A multidomain spectral method for solving elliptic equations
Harald P. Pfeiffer, Lawrence E. Kidder, Mark A. Scheel, Saul A. Teukolsky
TL;DR
This work introduces a versatile multidomain spectral solver for coupled nonlinear elliptic PDEs, built around a novel operator S that unifies the PDE, boundary conditions, and inter-subdomain matching. It leverages pseudospectral collocation with both rectangular blocks and spherical shells, supports touching and overlapping domains, and allows run-time customization of mappings and domain layout. The approach relies on Newton-Krylov solvers with flexible preconditioning, enabling high accuracy and exponential convergence, shown on Laplace-type problems and nonflat geometric systems relevant to numerical relativity. Compared with traditional finite-difference methods, the spectral method delivers superior accuracy at comparable or lower computational cost and demonstrates strong parallel scalability across complex domain decompositions. These advances facilitate efficient, high-fidelity solutions for challenging elliptic systems with multiple length scales and nontrivial geometries.
Abstract
We present a new solver for coupled nonlinear elliptic partial differential equations (PDEs). The solver is based on pseudo-spectral collocation with domain decomposition and can handle one- to three-dimensional problems. It has three distinct features.

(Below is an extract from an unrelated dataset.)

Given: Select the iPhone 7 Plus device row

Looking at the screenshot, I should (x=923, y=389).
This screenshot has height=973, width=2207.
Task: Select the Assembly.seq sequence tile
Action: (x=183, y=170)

First, the combined problem of solving the PDE, satisfying the boundary conditions, and matching between different subdomains is cast into one set of equations readily accessible to standard linear and nonlinear solvers. Second, touching as well as overlapping subdomains are supported; both rectangular blocks with Chebyshev basis functions as well as spherical shells with an expansion in spherical harmonics are implemented. Third, the code is very flexible: The domain decomposition as well as the distribution of collocation points in each domain can be chosen at run time, and the solver is easily adaptable to new PDEs. The code has been used to solve the equations of the initial value problem of general relativity and should be useful in many other problems. We compare the new method to finite difference codes and find it superior in both runtime and accuracy, at least for the smooth problems considered here.